The breadth of St. John's curriculum piques students' interests across a wide variety of subjects, Baum said, while its particular style of learning prepares graduates for whatever comes next.

"You're not emerging with one focused concentration," he said. "You're emerging with the ability to speak fluently about the sciences as well as the humanities, the ability to converse with each other in the classroom, which extends into the workplace, the ability to write and to think critically. These are things I think we do particularly well."

Is the St. John's Model Sustainable?

In today's higher education landscape, a small liberal arts college with an enrollment of 1,000 students and a modest endowment (St. John's has about $245 million) should be teetering on the brink of extinction.

But not St. John's. How does it survive, especially with an expensive educational model featuring small classes taught by two faculty — and no adjuncts?

"We're kind of lean and mean because we do one thing, and we do it really well," Walpin said.

That means St. John's sacrifices the usual trappings of a collegiate experience, including a vast physical infrastructure brimming with the latest amenities. It also means no NCAA athletics program, though it does offer a handful of intercollegiate sports (including a national championship croquet team) and a range of intramurals.

The college survives because each year enough students want exactly what St. John's offers, and nothing more.

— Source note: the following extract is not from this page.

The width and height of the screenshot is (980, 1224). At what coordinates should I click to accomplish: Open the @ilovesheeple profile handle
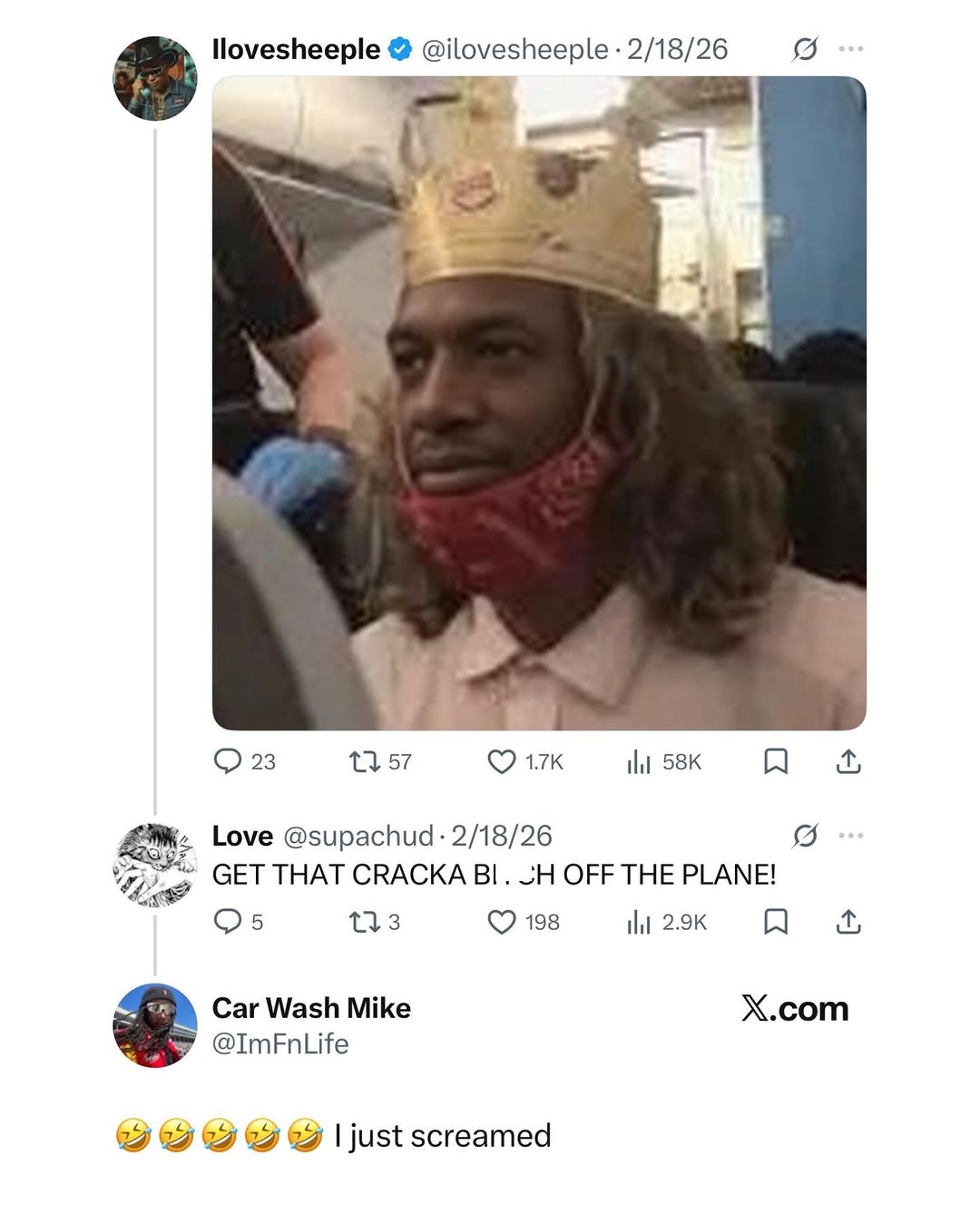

Not that more money wouldn't help. The college just completed a $325 million fundraising campaign. Instead of pouring those funds into new majors and fancy buildings, St. John's is using it to lower tuition (now about $39,000) and provide scholarships.

The college has no plans to expand its traditional program. It already has, establishing the Santa Fe campus in 1964 to replicate the Annapolis experience for more students.

There are opportunities for growth at the margins, however. The college enrolls about 170 students through its Graduate Institute, including a burgeoning online population (the "lemonade we made out of the pandemic," Walpin quipped).

It also maintains partnerships with universities — "4+1" arrangements with schools of public health and business to ease student transitions into graduate programs — and is exploring similar opportunities in the sciences.

Might St. John's consider adding certificate programs in fields such as cybersecurity or artificial intelligence, a tactic employed by many liberal arts colleges aiming to provide students supplemental skills for in-demand fields? No, Baum said, but the college remains "very open" to collaborating with institutions offering this kind of instruction.

In other words, don't expect St. John's to veer much from the iconoclastic path it long ago blazed — because it doesn't have to.

"There are some students who are drawn to our tradition," Baum said, "and there are other students who are drawn to us for almost the opposite reason — that we're radical. What we're doing is so different from the rest of higher education."